[SET EXERCISE]
Rewrite the stretch of the listing from the line containing "The width and" through the end of the listing, including both ends and the requests. Shift every coordinate in the answers by adding 57, and leave the pictures out.
START ENTRIES SHOWN
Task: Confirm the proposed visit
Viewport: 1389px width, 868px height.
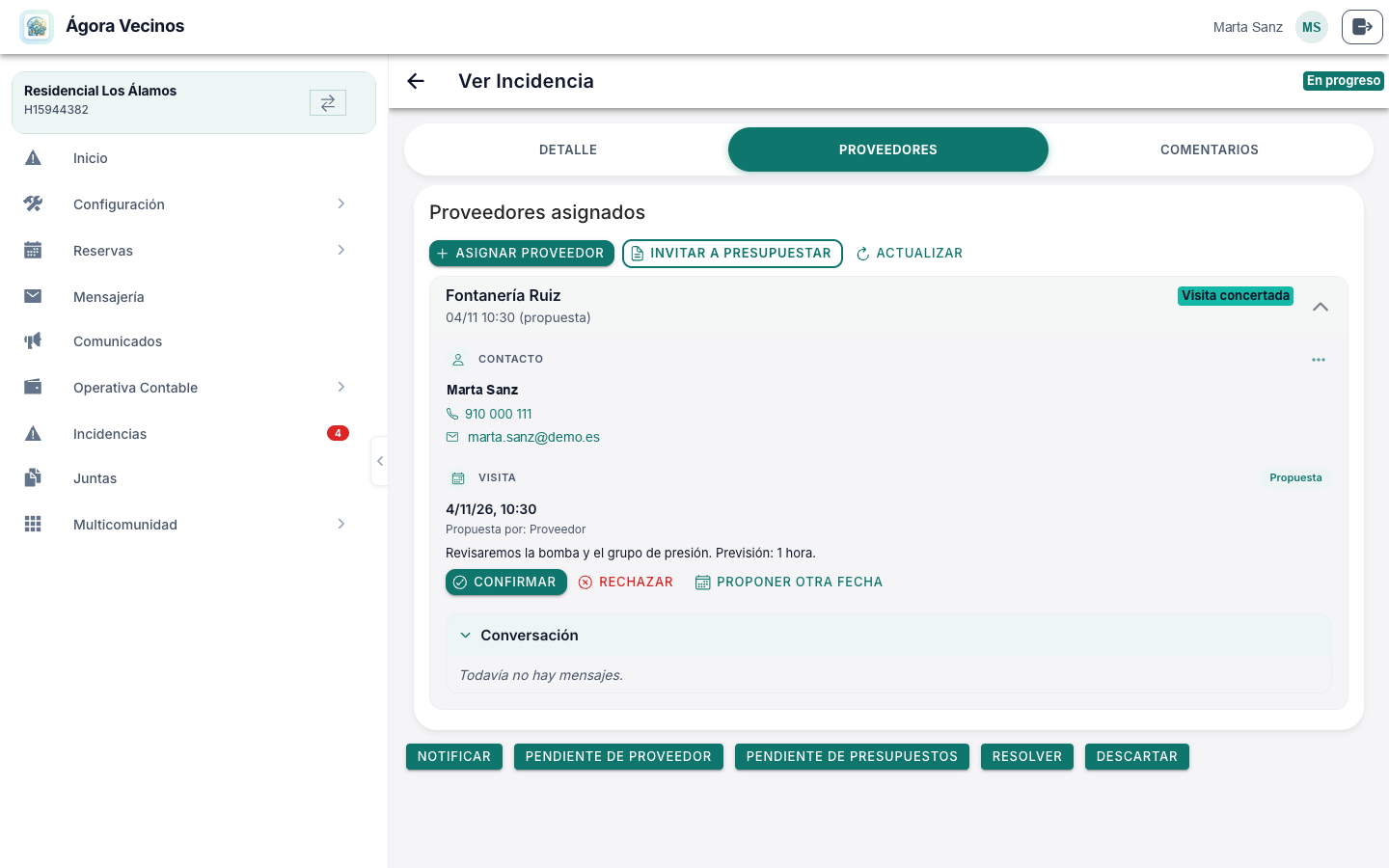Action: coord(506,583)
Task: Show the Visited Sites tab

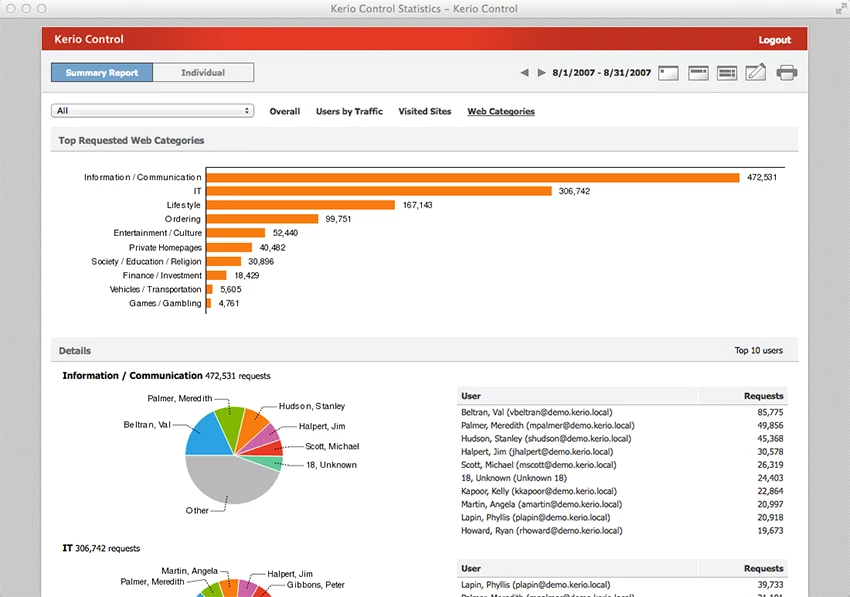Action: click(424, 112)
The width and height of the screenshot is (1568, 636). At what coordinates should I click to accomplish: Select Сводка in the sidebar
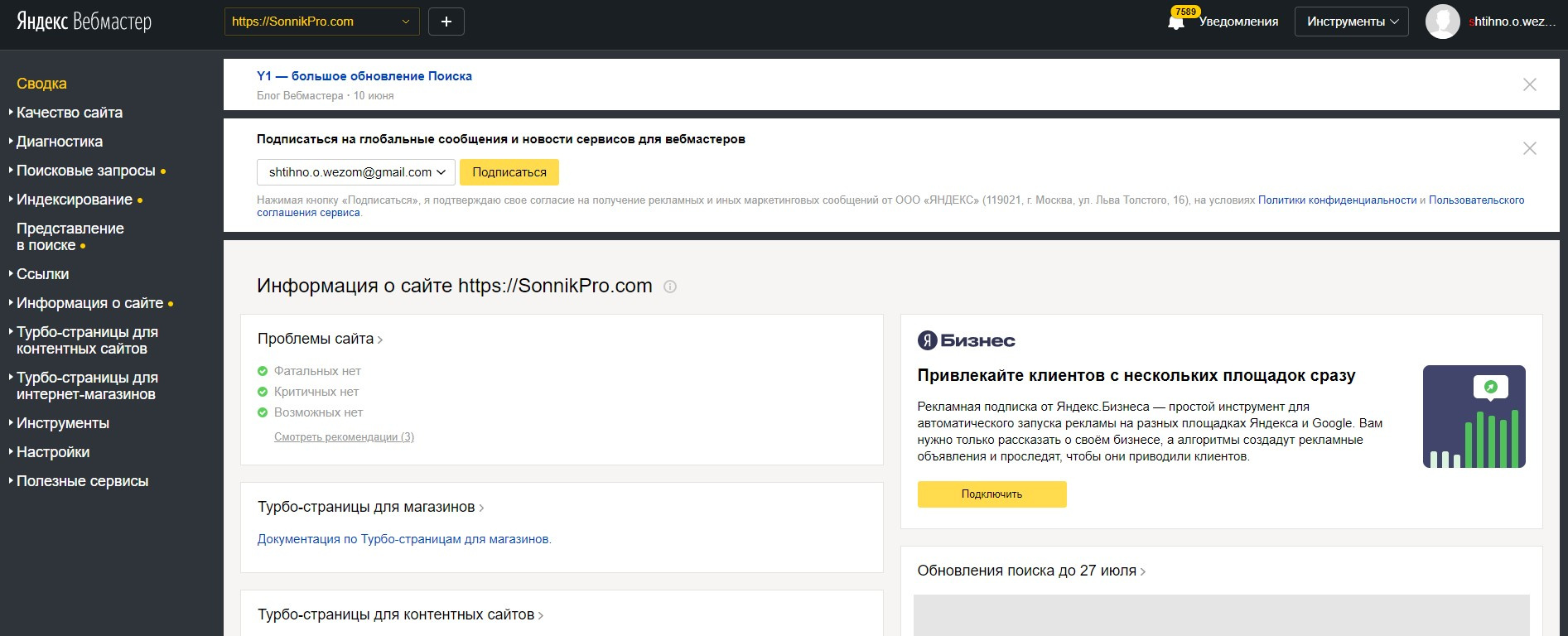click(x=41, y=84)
END ENTRIES SHOWN
[ANSWER TO THE EXERCISE]
The width and height of the screenshot is (1568, 636). At what coordinates should I click to accomplish: Select Сводка in the sidebar
click(x=98, y=141)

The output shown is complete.